BEGIN Task inputs
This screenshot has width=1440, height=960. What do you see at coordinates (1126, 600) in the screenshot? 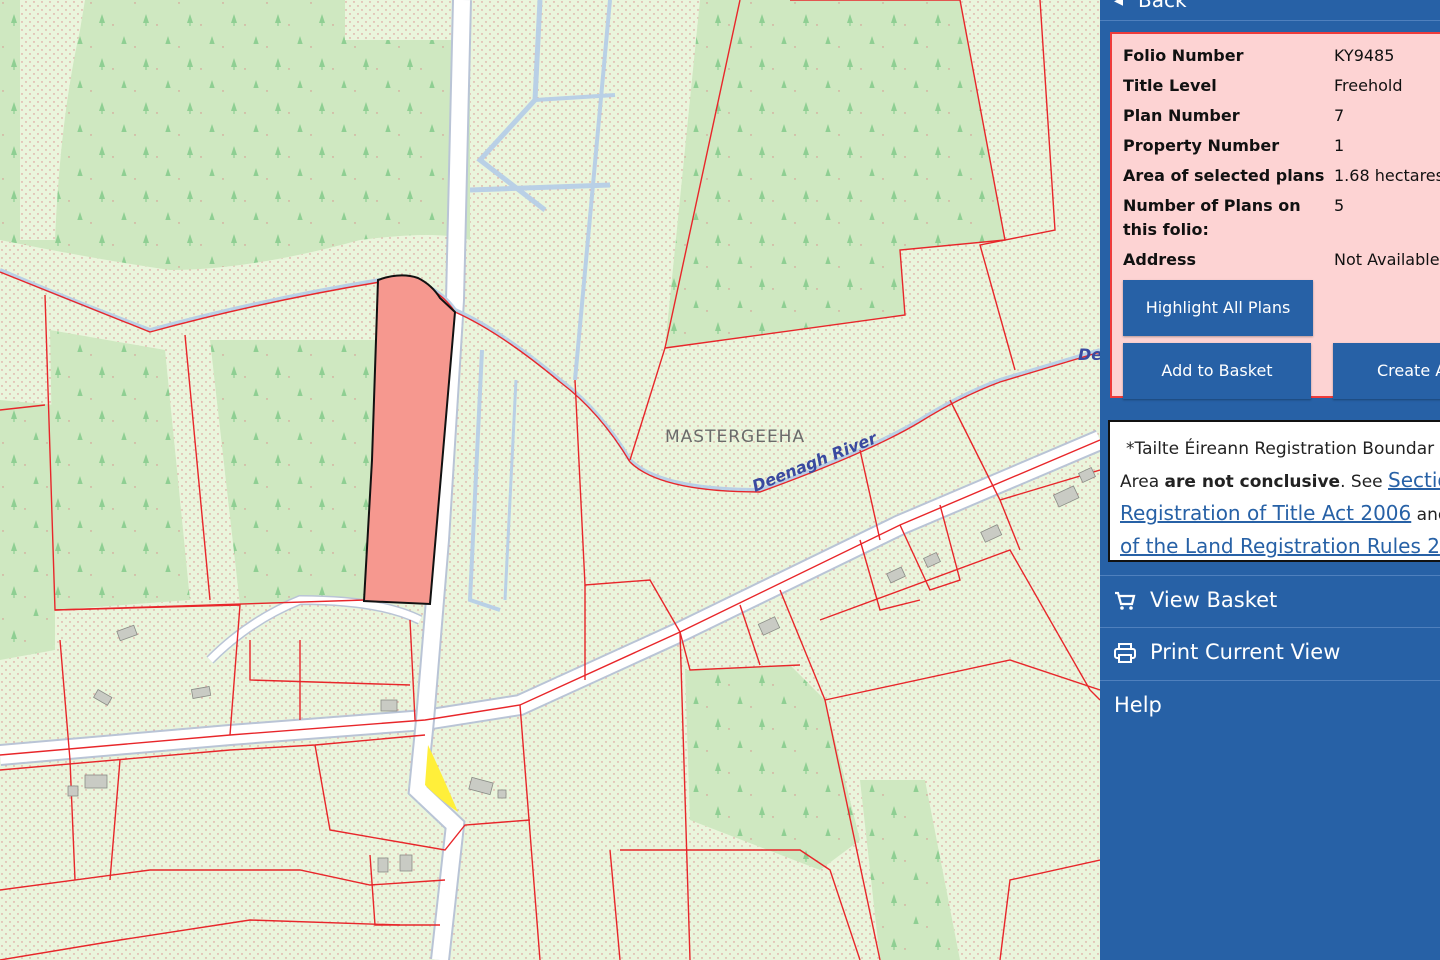
I see `cart-icon` at bounding box center [1126, 600].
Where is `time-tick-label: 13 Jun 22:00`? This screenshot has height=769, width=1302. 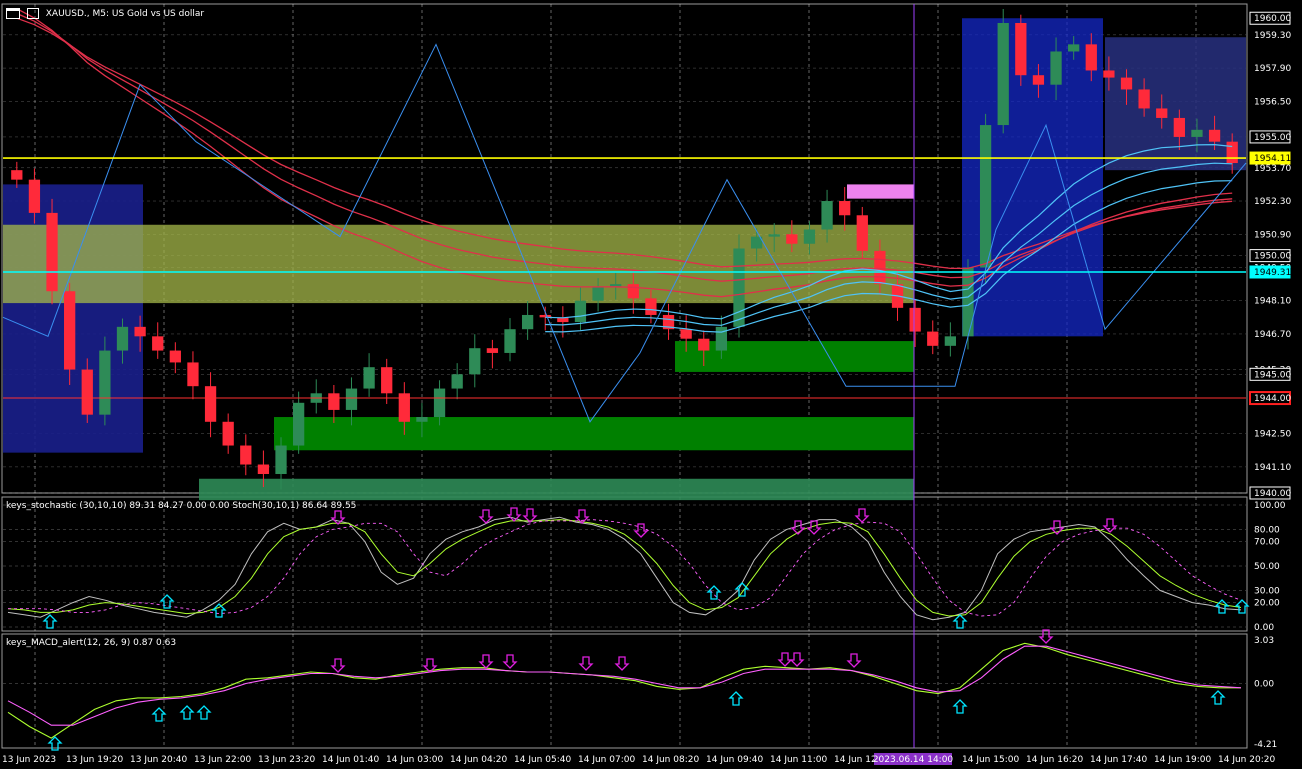
time-tick-label: 13 Jun 22:00 is located at coordinates (222, 760).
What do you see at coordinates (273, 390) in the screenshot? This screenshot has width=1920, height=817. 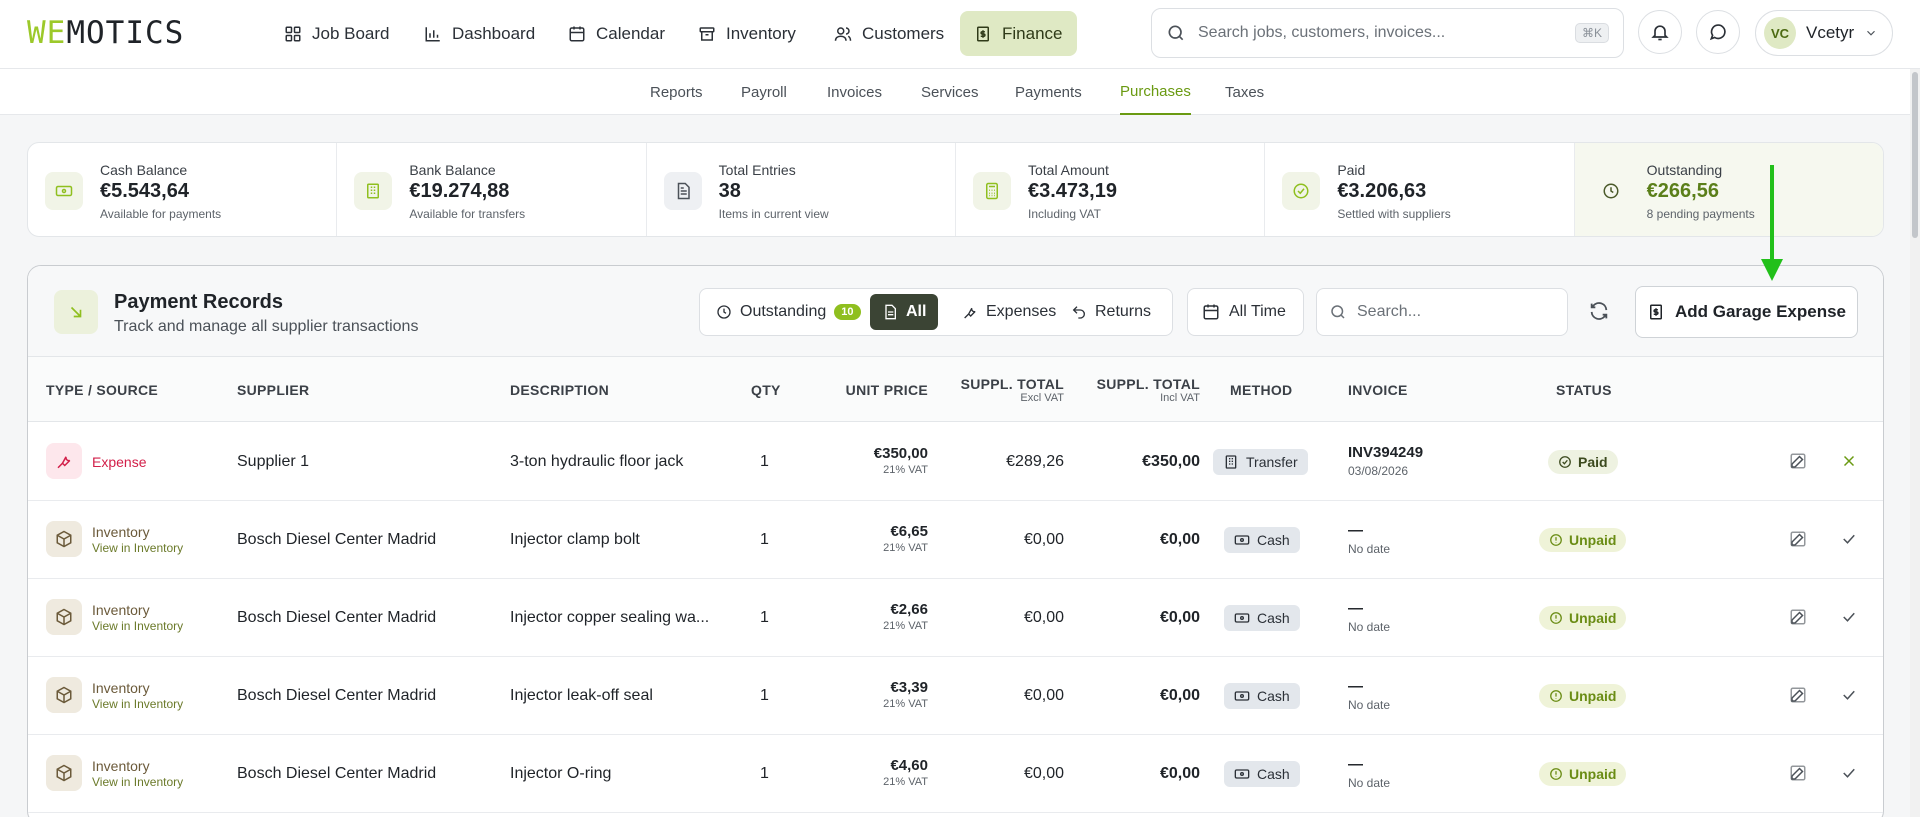 I see `column-header-supplier: SUPPLIER` at bounding box center [273, 390].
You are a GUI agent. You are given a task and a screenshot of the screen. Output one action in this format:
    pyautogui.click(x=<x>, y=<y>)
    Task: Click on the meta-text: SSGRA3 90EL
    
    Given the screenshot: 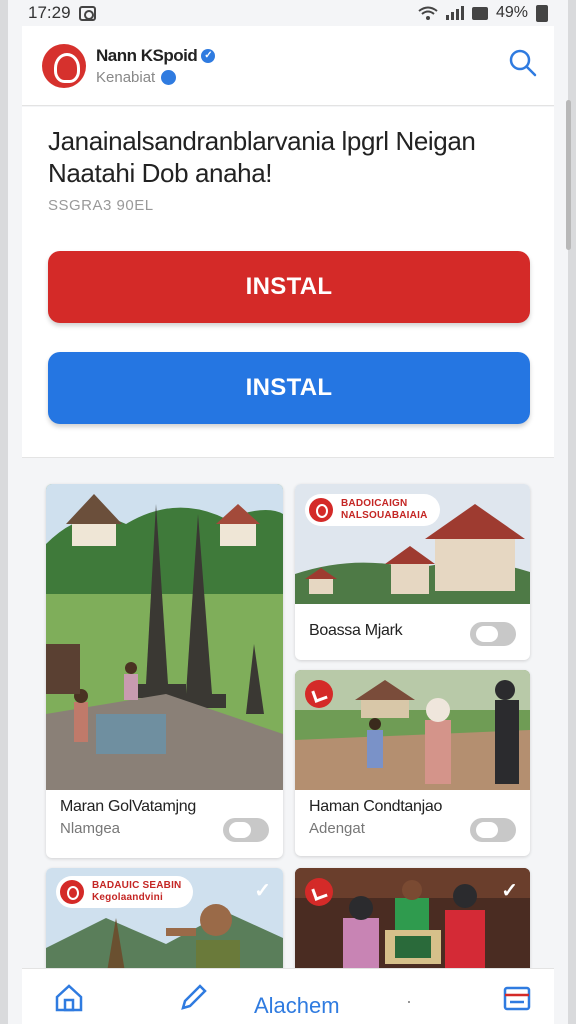 What is the action you would take?
    pyautogui.click(x=101, y=206)
    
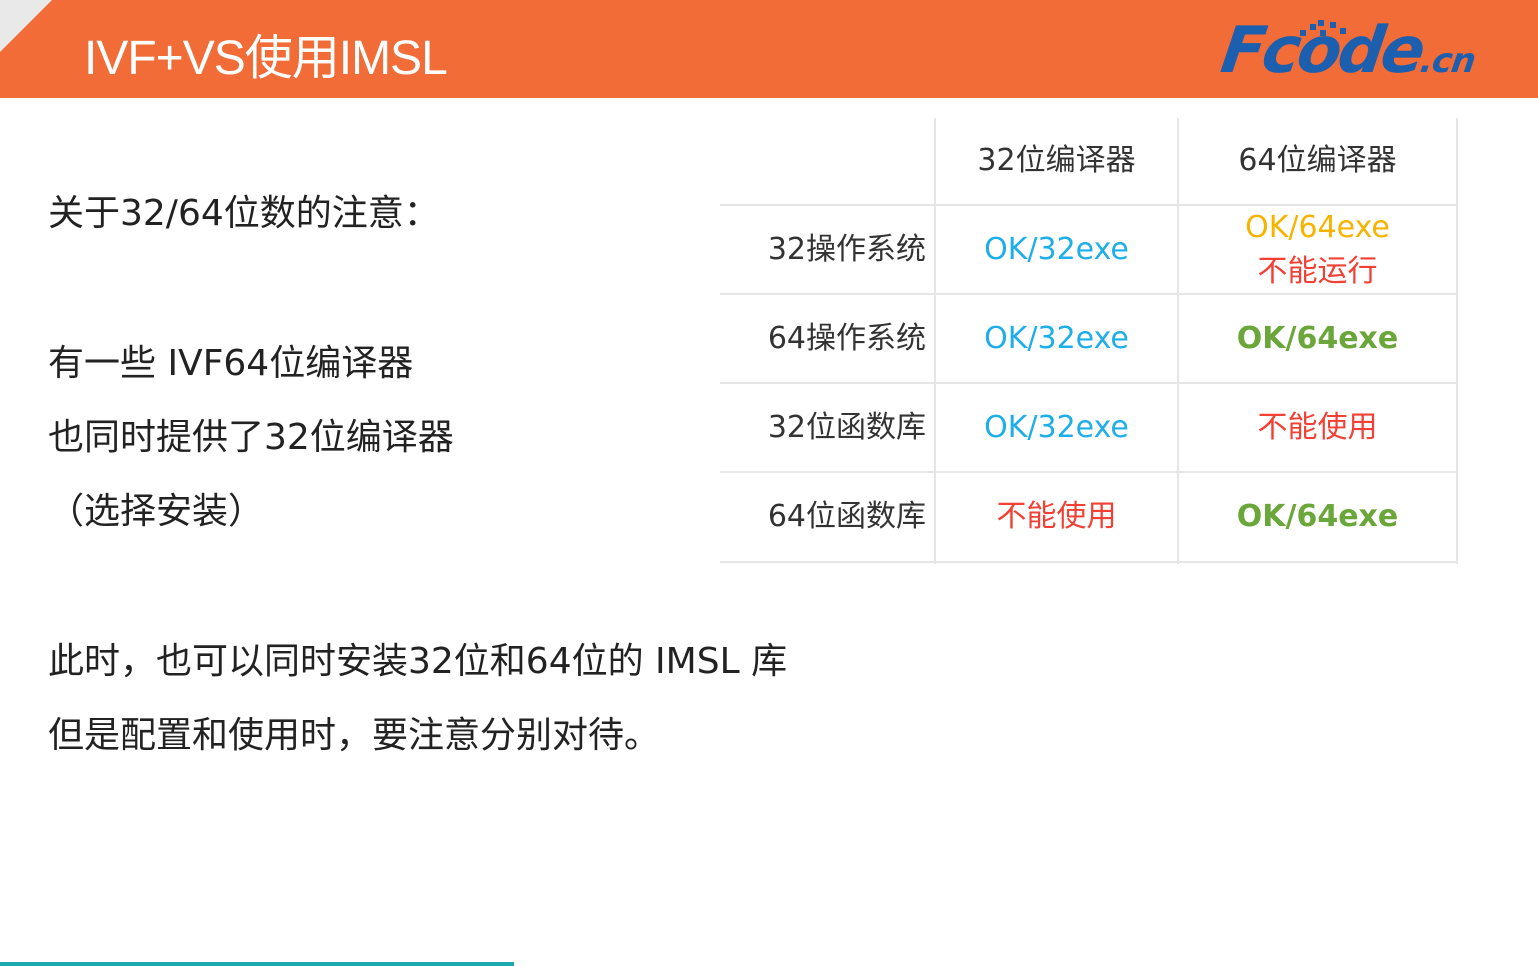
END Task inputs
- **Work required**: Rewrite the part of the records that opens with the line containing "You are a GUI" and closes with the line containing "Task: Click on the meta-text: SSGRA3 90EL", replacing "agent" with "assistant" and leaving everything else unchanged. Give only those lines.

- **Solution below**:
You are a GUI assistant. You are given a task and a screenshot of the screen. Output one action in this format:
    pyautogui.click(x=<x>, y=<y>)
    Task: Click on the meta-text: SSGRA3 90EL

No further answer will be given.